# [ENTRIES PROVIDED]
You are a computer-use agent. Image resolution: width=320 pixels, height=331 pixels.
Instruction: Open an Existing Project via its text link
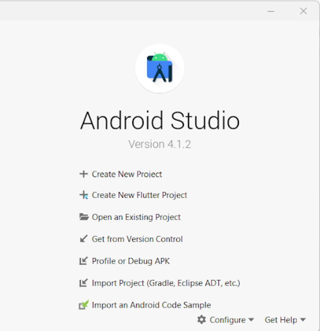[x=136, y=217]
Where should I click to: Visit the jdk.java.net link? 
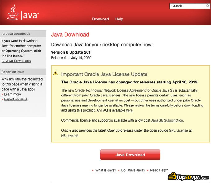(x=70, y=136)
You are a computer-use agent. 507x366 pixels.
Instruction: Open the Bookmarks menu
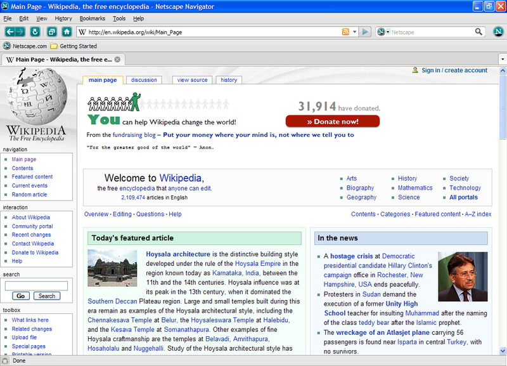pyautogui.click(x=93, y=18)
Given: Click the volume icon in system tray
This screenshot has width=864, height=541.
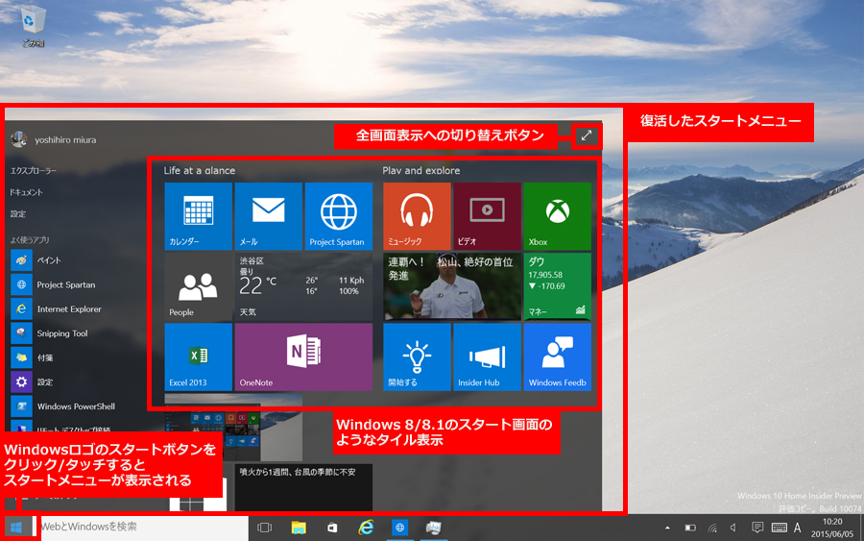Looking at the screenshot, I should [733, 528].
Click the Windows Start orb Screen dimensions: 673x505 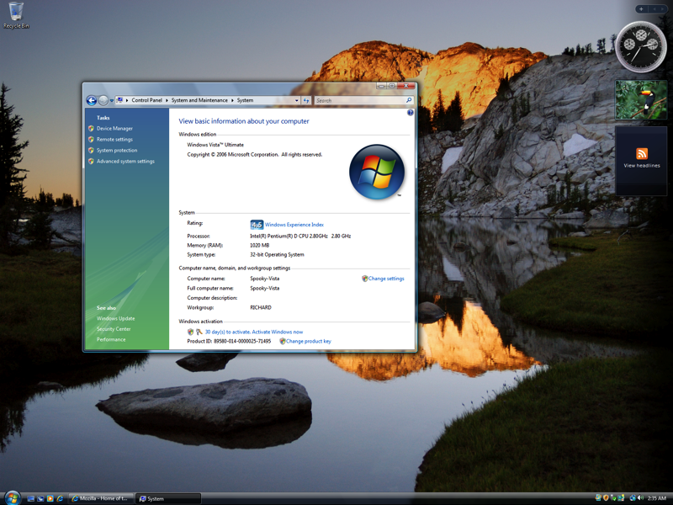[x=11, y=498]
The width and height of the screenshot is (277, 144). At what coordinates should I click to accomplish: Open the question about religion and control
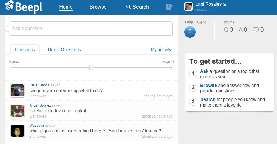click(x=58, y=111)
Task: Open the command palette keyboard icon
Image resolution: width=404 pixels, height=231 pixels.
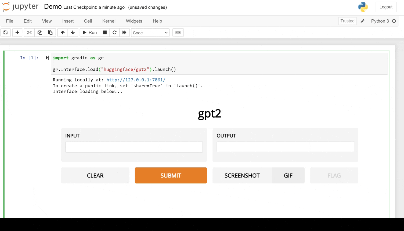Action: coord(178,33)
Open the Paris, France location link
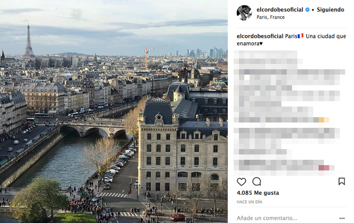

# [TO DO]
Each line of the material that holds the string "computer" counts once; give the total alone.

# [EXPECTED OUTPUT]
2